3AS - already the present & definitely the future!
Did you know? API is as old as 1940s & the world seems well aware of it today. API as a Service (AaaS / 3AS) may be new to most of you although it is the present & here’s a dive-in to it's future.
Evolution
Contrarian to common belief APIs weren’t invented in the early 2000s, it is as old as the 1940s and is more of a concept that was discovered than invented by two British scientists Maurice Wilkes and David Wheeler who were working on a software library for a von Neuman based EDSAC computer.
Although they didn’t specifically coin the term API, the structure of the guide they built and the style of documentation that they followed included detailed instructions of how to access the library or make a call to a specific part of the library fitted the description of today’s APIs.
It evolved much later in 1968 when Ira W. Cotton and Frank S. Greatorex published an article with a reference to the term API, leading to another specific reference by CJ Date in 1974 when he took to explaining the relational and network approaches of databases which ultimately led to a much wider acceptance throughout the world which then transformed into a concrete definition of the API by Carl Malamud in the 1990s.
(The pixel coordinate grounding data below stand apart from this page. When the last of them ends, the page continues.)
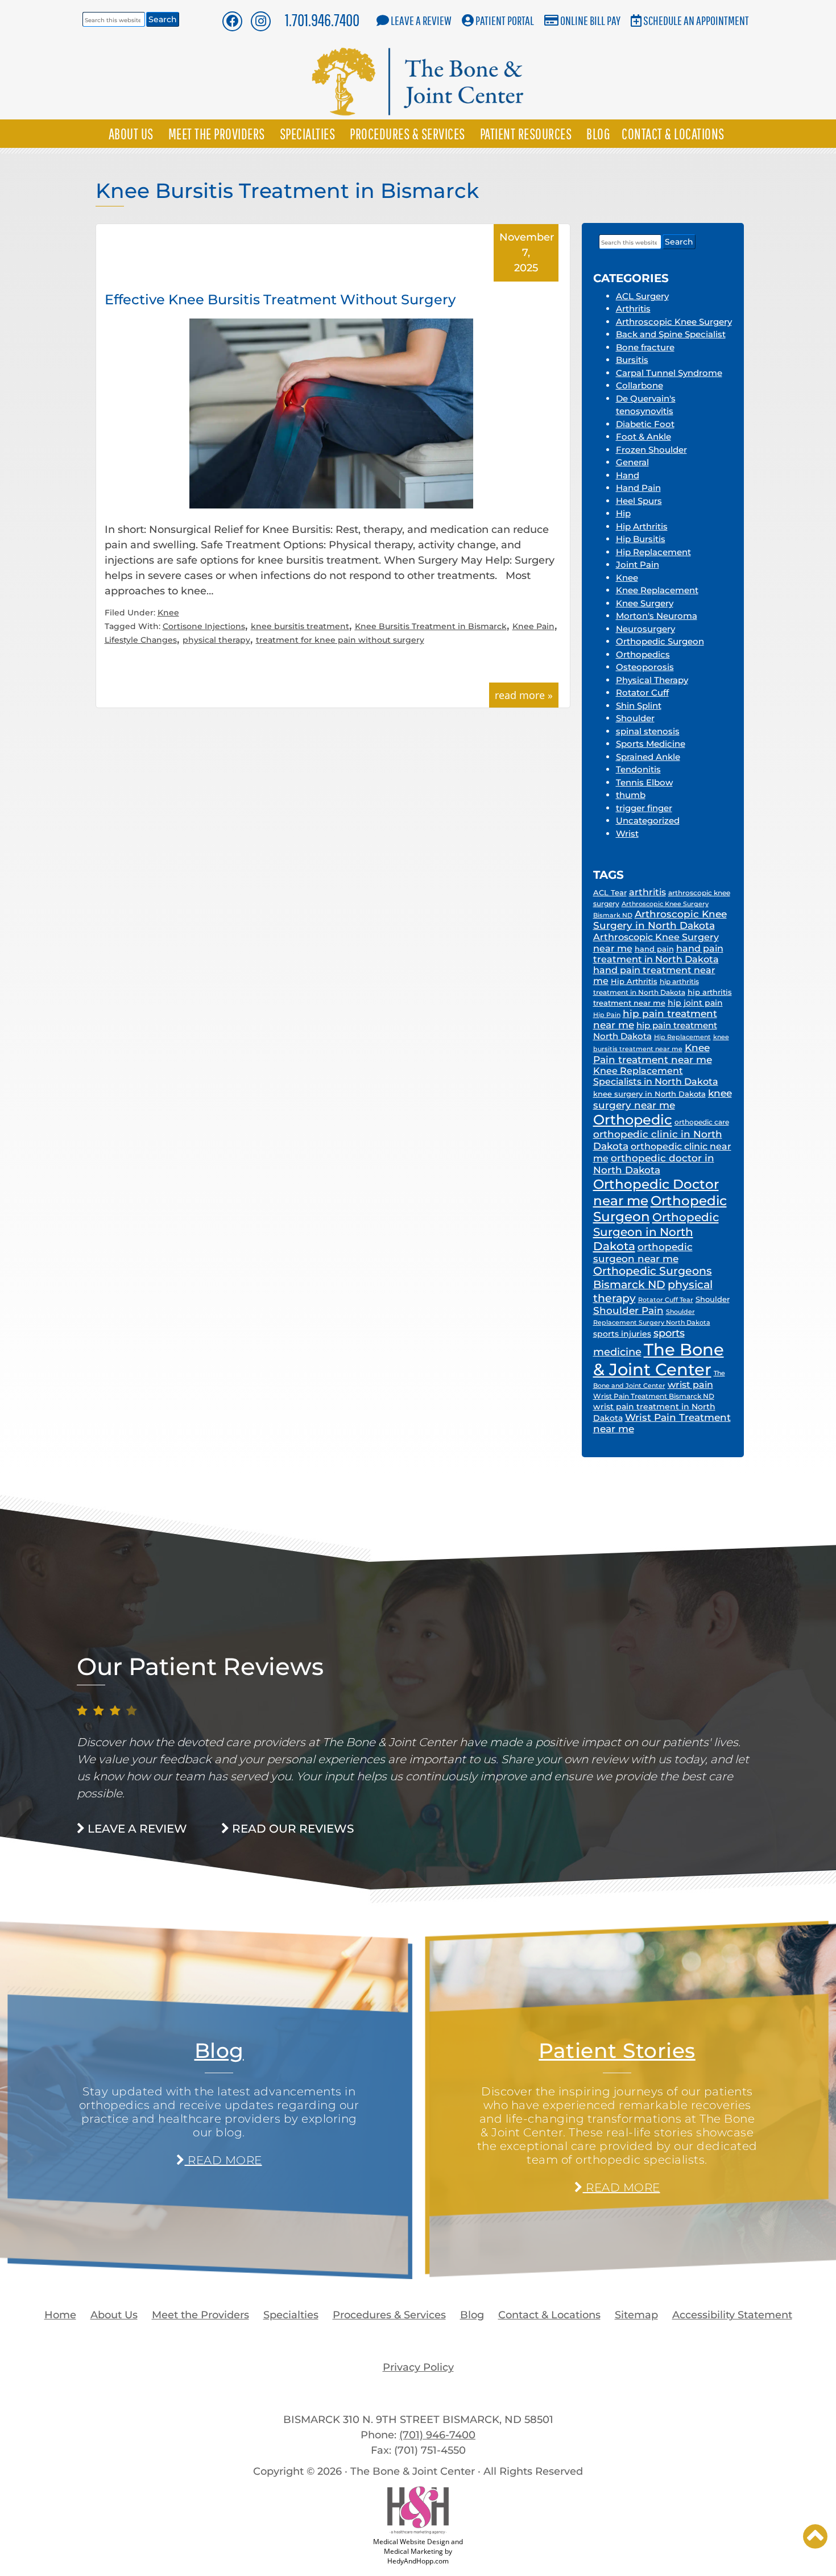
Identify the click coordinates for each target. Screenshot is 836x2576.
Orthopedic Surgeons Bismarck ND (652, 1277)
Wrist (627, 833)
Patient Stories (617, 2050)
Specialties (308, 133)
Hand (627, 475)
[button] (815, 2536)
(Jump to the references section at the end of the article for more info about API history)
APIs Explained
“APIs are a set of services that are made readily available to the programmer which he references and uses in his application to perform specific tasks”
- Carl Malamud, 1990
For those of you who are relatively new to this term (although I guess this sample space could hardly be less than 10% of the world today) it is essentially that bit of software that sits on the application layer and lets your App communicate with and access / exchange data seamlessly from another application on the web almost similar to it querying the back-end.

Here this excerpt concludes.